三、关于第四条,为什么提出“App个人信息保护监督管理部门”?
从国家网信办、工信部、公安部、市场监管总局各自职责看,都涉及到个人信息保护相关职责,故文件要求,四部门建立健全App个人信息保护监督管理联合工作机制,统筹推进政策标准规范等相关工作,加强信息共享及对App个人信息保护工作的指导。在目前我国没有进一步规定个人信息保护和监督管理职责的情况下,四部门都是App个人信息保护监督管理部门,但各部门在各自职责范围内开展有关工作。
四、关于第五条,立法目的是什么?
该条的立法目的有三个,一是规定了App个人信息处理活动的基本义务;二是明确了用户同意权、知情权、选择权;三是设立了App个人信息保护能力评估认证制度。

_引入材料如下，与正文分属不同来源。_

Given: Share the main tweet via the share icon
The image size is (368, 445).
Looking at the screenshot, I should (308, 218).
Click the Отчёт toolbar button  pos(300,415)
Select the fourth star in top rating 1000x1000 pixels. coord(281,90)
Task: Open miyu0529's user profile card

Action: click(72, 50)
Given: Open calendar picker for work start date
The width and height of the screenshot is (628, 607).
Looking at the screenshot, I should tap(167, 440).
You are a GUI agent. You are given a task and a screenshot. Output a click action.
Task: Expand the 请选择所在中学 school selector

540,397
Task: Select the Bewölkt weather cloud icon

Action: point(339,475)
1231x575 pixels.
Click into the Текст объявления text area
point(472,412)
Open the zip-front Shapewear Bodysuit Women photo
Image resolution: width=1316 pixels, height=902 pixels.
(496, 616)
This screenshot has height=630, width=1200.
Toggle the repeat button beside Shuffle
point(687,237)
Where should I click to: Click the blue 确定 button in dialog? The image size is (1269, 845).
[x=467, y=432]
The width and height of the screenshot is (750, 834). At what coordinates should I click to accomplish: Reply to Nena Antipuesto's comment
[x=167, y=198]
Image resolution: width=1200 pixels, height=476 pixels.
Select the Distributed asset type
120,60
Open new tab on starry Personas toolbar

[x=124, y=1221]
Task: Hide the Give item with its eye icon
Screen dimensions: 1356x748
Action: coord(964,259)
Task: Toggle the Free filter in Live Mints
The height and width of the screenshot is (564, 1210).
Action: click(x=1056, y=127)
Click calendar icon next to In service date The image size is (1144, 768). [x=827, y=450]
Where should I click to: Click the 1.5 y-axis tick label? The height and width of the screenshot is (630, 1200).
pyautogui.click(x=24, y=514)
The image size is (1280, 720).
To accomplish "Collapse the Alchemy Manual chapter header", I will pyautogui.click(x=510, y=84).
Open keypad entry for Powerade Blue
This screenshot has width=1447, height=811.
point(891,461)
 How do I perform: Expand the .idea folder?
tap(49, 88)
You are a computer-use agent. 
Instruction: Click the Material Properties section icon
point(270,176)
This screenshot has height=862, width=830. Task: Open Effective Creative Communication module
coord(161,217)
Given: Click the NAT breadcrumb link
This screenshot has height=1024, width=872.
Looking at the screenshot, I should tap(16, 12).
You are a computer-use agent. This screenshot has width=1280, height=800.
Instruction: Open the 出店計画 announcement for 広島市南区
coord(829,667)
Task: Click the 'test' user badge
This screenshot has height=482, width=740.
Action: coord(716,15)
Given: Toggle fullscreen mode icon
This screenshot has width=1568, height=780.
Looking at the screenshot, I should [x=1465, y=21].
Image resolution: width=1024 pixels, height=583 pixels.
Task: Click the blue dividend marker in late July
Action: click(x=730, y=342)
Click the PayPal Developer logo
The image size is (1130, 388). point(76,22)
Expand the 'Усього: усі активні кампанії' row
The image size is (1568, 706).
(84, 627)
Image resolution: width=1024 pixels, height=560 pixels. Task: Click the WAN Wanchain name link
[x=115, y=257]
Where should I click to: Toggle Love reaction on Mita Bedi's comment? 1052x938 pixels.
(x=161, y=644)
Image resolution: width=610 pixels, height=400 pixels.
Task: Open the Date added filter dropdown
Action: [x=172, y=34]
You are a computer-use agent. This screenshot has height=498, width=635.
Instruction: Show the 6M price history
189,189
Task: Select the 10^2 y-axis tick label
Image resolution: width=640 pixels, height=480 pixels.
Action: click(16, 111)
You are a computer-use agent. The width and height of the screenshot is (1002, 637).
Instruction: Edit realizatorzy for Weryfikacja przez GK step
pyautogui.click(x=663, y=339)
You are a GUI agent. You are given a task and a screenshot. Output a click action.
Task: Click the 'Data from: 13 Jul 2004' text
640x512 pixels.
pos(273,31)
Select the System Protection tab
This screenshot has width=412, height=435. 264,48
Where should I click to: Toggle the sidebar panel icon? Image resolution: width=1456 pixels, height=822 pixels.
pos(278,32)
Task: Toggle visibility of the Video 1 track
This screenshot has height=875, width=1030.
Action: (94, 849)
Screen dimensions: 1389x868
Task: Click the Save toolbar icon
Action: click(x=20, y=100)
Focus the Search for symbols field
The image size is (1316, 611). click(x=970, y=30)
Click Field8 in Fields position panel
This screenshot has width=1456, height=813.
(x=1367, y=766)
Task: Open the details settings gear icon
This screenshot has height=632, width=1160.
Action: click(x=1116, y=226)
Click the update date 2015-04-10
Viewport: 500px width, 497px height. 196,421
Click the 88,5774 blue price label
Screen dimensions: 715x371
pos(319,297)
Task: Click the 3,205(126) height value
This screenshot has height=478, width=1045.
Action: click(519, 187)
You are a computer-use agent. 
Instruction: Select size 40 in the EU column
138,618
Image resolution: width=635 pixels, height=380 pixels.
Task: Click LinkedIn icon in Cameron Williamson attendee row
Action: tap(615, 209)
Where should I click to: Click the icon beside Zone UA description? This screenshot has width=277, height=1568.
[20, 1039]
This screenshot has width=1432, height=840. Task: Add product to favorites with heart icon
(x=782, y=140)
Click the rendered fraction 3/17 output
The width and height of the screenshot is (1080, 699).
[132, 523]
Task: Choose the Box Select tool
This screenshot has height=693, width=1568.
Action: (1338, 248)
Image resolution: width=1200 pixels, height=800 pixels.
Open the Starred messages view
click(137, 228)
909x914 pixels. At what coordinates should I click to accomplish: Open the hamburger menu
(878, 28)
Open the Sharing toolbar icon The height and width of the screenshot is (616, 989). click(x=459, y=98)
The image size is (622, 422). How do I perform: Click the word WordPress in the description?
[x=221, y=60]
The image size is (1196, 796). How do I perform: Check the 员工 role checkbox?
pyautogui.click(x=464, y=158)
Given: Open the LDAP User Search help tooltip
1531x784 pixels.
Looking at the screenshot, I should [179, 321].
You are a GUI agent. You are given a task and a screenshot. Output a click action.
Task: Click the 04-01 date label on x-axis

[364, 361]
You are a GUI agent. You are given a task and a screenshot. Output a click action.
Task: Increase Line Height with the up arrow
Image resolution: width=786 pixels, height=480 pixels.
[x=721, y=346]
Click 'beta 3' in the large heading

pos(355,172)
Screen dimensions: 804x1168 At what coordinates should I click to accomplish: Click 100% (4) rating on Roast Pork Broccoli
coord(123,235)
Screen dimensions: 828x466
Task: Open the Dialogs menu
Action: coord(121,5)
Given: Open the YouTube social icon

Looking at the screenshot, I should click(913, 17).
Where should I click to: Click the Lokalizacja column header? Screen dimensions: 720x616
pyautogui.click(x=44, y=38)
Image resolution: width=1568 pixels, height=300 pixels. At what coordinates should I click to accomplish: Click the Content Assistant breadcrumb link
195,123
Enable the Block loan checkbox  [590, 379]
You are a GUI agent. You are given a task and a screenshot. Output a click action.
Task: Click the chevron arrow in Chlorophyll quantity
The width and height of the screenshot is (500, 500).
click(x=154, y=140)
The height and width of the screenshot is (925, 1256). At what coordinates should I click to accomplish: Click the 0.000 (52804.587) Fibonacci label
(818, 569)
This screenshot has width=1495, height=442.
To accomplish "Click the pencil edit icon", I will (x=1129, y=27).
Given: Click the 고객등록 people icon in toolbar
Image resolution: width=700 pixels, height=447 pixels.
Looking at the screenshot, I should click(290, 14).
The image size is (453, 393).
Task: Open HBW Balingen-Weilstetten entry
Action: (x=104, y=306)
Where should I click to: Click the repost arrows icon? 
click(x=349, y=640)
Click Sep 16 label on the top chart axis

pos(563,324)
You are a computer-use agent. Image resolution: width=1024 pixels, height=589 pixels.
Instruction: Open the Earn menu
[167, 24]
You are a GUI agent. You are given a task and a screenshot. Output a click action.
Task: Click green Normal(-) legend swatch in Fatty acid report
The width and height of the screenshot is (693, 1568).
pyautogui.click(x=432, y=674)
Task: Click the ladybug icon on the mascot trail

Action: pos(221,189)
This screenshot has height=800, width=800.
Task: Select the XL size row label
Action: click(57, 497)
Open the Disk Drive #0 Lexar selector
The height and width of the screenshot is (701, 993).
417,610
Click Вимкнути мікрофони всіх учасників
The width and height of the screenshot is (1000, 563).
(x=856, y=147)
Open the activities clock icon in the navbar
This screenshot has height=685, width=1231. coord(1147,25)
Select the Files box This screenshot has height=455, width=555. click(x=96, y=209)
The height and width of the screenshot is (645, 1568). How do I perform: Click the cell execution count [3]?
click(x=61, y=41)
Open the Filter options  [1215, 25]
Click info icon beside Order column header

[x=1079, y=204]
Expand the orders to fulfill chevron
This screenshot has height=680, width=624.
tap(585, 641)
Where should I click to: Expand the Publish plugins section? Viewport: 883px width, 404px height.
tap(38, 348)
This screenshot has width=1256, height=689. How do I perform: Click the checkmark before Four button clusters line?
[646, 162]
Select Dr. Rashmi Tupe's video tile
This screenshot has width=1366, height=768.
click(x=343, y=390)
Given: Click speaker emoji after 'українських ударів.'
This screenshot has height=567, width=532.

五、关于第六条,为什么要对“用户同意”作出诸多详细规定?
《网络安全法》等法律法规规定,应当公开个人信息收集、使用规则,明示收集、使用信息的目的、方式和范围,并经被收集者同意。但这一规定过于原则。现实中,企业有很多“打擦边球”行为。例如,隐私政策难以访问、诱导用户默认同意、要求用户一揽子授权等,该条针对这些行为明确了禁则,还针对敏感个人信息的处理作出了特殊规定。
六、关于第七条,如何理解该条的“最小必要”原则?
该条的“最小必要”原则来源于《网络安全法》等法规中的“必要”原则(另两个原则是“合法”和“正当”)。但一直以来,“必要”原则最难以客观评价。为此,文件针对现实中一些App运营者的“打擦边球”行为,对“最小必要”作了详细定义。例如,处理个人信息的数量、频次、精度等应当为服务所必需,个人信息的本地读取、写入、删除、修改等操作应当为服务所必需。此外,有些App运营者为了达到超范围收集信息的目的,还采取了一些强迫行为。例如,用户如不同意提供信息便退出服务、频繁弹窗反复申请无关权限(用户在不堪其扰后往往不得不同意),该条对这些行为也作了列举,提出了禁则。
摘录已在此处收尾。